У них гениально описано, как тамошний ученый Будах говорит: «Вы способный, я бы с вами позанимался». Румата говорит: «Я просто благородный дон». Этот чуть со смеху не умер — «простой благородный дон»! Это встреча миров, встреча цивилизаций, которую братья Стругацкие, обладавшие невероятным историческим зрением, представили нам в потрясающей форме. Обожаю их произведения! И всех призываю читать Стругацких.

С. Крючков — Что такое благородство исторического персонажа? Что вы можете простить герою своей научной деятельности, зная о том, что человек-то так себе?

Н. Басовская — Прощать не хочется.

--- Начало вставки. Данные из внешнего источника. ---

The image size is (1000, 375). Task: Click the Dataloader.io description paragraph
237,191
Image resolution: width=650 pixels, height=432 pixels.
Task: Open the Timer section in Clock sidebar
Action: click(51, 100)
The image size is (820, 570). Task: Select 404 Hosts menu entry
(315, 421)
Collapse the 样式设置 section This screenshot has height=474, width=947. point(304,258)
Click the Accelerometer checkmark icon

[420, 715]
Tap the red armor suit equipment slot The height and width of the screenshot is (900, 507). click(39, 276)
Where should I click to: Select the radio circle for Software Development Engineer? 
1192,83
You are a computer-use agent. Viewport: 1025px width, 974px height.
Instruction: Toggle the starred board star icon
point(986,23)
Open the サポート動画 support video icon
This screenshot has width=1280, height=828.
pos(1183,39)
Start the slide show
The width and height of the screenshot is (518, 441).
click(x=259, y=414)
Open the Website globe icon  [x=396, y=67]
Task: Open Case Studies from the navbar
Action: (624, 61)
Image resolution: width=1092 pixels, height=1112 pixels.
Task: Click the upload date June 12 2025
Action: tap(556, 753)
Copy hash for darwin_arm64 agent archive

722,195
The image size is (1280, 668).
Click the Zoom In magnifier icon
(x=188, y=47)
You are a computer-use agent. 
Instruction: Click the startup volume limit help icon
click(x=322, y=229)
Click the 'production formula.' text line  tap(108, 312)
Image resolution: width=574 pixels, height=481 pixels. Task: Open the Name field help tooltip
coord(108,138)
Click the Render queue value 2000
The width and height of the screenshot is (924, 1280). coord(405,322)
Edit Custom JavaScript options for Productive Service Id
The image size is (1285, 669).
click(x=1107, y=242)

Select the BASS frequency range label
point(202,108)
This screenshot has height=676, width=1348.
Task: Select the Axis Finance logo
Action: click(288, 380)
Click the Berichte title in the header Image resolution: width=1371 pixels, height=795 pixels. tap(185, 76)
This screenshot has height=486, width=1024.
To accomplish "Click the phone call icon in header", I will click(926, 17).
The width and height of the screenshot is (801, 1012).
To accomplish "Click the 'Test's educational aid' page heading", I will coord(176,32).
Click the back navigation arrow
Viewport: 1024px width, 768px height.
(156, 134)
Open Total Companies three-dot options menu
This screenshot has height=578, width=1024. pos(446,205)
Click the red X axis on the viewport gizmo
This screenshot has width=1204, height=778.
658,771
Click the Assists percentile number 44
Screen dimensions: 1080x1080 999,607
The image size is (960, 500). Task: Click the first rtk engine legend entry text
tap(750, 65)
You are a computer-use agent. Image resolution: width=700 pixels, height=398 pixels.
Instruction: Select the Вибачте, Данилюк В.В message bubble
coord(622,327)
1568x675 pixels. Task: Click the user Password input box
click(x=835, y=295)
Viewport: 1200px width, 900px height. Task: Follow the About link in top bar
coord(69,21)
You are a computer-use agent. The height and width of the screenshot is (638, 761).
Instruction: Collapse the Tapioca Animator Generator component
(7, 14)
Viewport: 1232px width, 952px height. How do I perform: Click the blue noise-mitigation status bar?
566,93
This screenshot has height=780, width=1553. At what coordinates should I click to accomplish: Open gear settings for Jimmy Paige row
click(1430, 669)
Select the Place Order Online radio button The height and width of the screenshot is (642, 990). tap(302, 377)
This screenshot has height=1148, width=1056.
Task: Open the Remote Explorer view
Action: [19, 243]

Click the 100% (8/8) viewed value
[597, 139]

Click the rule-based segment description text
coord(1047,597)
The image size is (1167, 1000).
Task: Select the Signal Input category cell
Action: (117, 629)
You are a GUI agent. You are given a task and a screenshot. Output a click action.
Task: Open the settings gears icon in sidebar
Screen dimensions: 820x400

Я оговорюсь, сделаю ссылку, что это были такие времена, что жестокость понималась иначе. Но разделить сердцем, принять душой жестокость прошлого я не могу. Я стараюсь показать его как преодолеваемое человеческое прошлое.

М. Максимова — У нас заканчивается время. Я, если честно, хотела все-таки спросить про героев. У вас есть в истории какие-то самые любимые герои и антигерои?

Н. Басовская — Жанна д’Арк. У меня есть эталон, образец, моя любовь — Жанна д’Арк. Кто не читал — посоветую. В моей книге о ней достаточно, еще есть книга Мари Клен (и еще соавтор), там огромное мое предисловие. Книга так и называется — «Жанна д’Арк». И гениальная маленькая книжка Владимира Ильича Райцеса — советского историка, которому очень трудно было жить в советское время. При свободном французском — не влияет. Фамилия Райцес — и занимается бог знает чем! Не нашей историей. Посмотрите, почитайте. Это мой исторический образец. Каждый имеет право на идеал.

С. Крючков — Марина Максимова, Станислав Крючков и заслуженный профессор РГГУ, доктор исторических наук Наталья Ивановна Басовская в «Разборе полета» на «Эхе».

Н. Басовская — И все герои мировой истории.

С. Крючков — Всего вам доброго!

Н. Басовская — Всего доброго!

М. Максимова — Спасибо, до свидания!